Published: Wednesday 15 September 2004

Get positive

-- (Credit: Arvind Yadav / CSE)It is one thing for scientific theories on arsenic contamination to conflict with each other. But it is another when it plays out in real life. We know that arsenic interweaves with the geology and hydrology of the place where it is found, or not. It is also known that its intensity varies. Its spread may be extensive, but it may be dispersed in a region. Indeed, looking for arsenic in a place the size of the Gangetic-Brahmaputra basin is like looking for needles in a haystack. But look we must.

It is equally clear that denial will get us nowhere. Government cannot continue to bury its head in the sand on this issue. This is a human tragedy and it demands a response that is concerted and committed.

Firstly, we need a project for widescale monitoring. But it has to be done seriously. It cannot be done like the mystical Central Ground Water Board survey that nobody can lay their hands on. It cannot also be done like the great Ballia experiment, in which samples sent to the laboratory for testing, from the villages where the disease is evident, were found 'clean'. The point is that monitoring must be done for a reason. It has to answer: why are people dying? If it is not arsenic in the water, then what is the cause of their illness? It cannot be buried in the prevarication and apathy of our government agencies.

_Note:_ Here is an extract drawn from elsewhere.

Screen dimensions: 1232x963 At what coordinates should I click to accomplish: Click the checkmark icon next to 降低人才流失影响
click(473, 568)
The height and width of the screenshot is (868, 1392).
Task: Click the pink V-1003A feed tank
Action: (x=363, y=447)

We must map the scale of the problem. We must do this keeping in mind the people who are affected. The monitoring should begin with the people. It should be done by them, with them and, most of all, for them. This is the massive public health challenge.

Good way out
Secondly, we must recognise that arsenic is more about water management strategies, and less about technologies to clean the toxin. The reason there is arsenic in the water, which people drink, is because they have become dependent on groundwater, in a region that is blessed with water on the surface -- in rivers, in lakes, in ponds and in the rain that can be captured and stored for us.

The arsenic crisis is a direct fallout of a public health imperative. When policymakers found surface waterbodies caused massive outbreaks of water-borne diseases, instead of tackling contamination they pushed people towards groundwater. Surface waterbodies fell into greater neglect as handpumps became the preferred option to source drinking water. Now, we have come full cycle: handpumps (India mark II and others) are the problem and the solution lies in going back to surface waterbodies and shallow dugwells.

Solutions do exist. In Bangladesh, for instance, mitigation efforts include cleaning traditional ponds that were being used to rear fish. The pond sand filter is a resultant invention: it can be installed on an edge of a pond or the bank of a river and uses simple material such as brick chips, sand and coarse aggregates like gravel to clean the water of mud and pathogens. It can reduce pathogens by two orders of magnitude.

Rainwater harvesting is another option. These areas, we repeat, are rain-rich. Collecting water from rooftops for drinking, or channelling the rain into shallow bodies or even dugwells for household use is very much on. But this will have to be combined with good sanitation practices, so that human excreta does not pollute waterbodies.

Groundwater provides 90 per cent of this country's drinking water today. But there is no one who is capable or able to monitor and supervise its quantity of use, let alone quality of misuse. This is essential. The tragedy of Ballia is the tragedy of an unseen resource -- buried deep in the ground -- which is extracted at will. Arsenic is similar to another problem, fluoride in groundwater (see box: Another scourge). These water toxins are crippling India. We cannot allow our water to become our poison.

But this poison is not as deadly as the callousness of the government, which neglects the diseased. When the government denies the existence of the problem, the poison will spread. That is what we really need to worry about.